A fire inside a packed wedding hall in Nineveh province in northern Iraq Tuesday killed more than 100 people and injured over 150 others.
The bride lost ten family members, including her mother and brother, and her father remains in critical condition. The groom also lost 15 relatives to the blaze.
In a video interview with Sky News on Saturday, the couple said they feel ‘dead inside.’
The wedding hall did not have sufficient emergency exits or a sprinkler system, and the groom says the only fire extinguisher at the venue did not work.
The building itself was made of materials that seemed similar to those used in Grenfell Tower in London, where a fire in 2017 killed 79 people, The New York Times reported on Saturday.
Mourners demand accountability. And while preliminary inspections blame indoor fireworks, the groom said a short-circuit in the ceiling might be the culprit instead.
In this investigation laden with sociopolitical complications, the question is – what do authorities have to say?
The district of Hamdaniya where the wedding took place has a majority Christian population, and the district was among many which ISIS fighters captured after declaring a caliphate from nearby Mosul, Iraq’s second-biggest city.
Most residents fled soon after, fearing persecution and death.
In 2016, Iraqi and international forces expelled the militants from Hamdaniya during a mission to defeat the group. Following which, many residents returned to their homeland.

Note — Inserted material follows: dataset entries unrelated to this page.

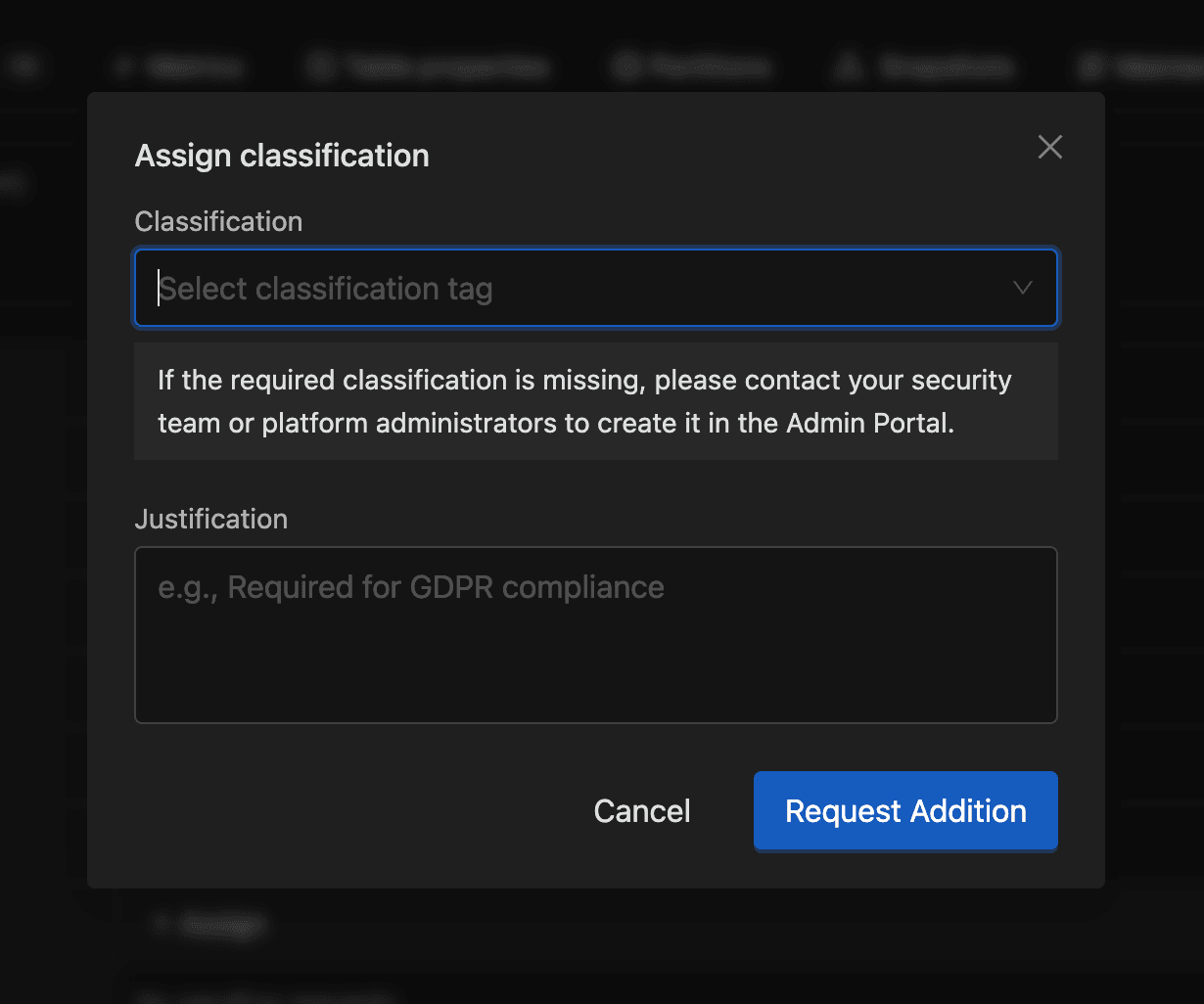Screen dimensions: 1204x1004
Task: Click the 'Assign classification' dialog title
Action: pos(282,156)
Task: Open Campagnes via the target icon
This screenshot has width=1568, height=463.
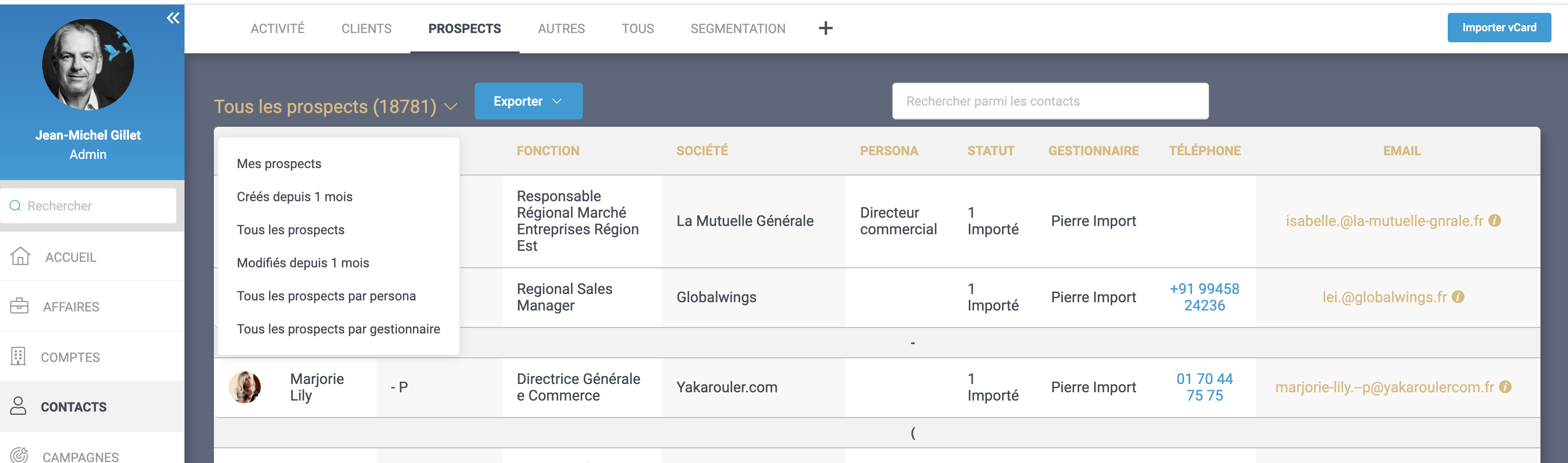Action: click(19, 455)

The wedding hall where the fire took place was built in 2016 right after Hamdaniya was recaptured to encourage the return of normal life, Reuters reported on Thursday.
The context adds another grim layer to the plight of the Iraqi Christians, who have blamed irresponsible governance and longstanding political instability for Tuesday’s tragedy.
However, government officials have attributed the fire to the absence of safety and security measures and the use of highly flammable building materials used in the construction of the wedding hall.
Interior ministry spokesman Major General Saad Maan said in a post on X, formerly known as Twitter, that the fire spread rapidly and was aggravated by the release of toxic chemicals linked to the combustion of the plastic-containing composite panels in the building.
Investigations showed that the wedding hall was made of highly flammable metal composite panels, which was in violation of established safety standards, the Iraqi News Agency (INA) cited the Civil Defense Directorate as saying.
“The fire led to the collapse of parts of the hall as a result of the use of highly flammable, low-cost building materials that collapse within minutes when the fire breaks out,” the directorate said.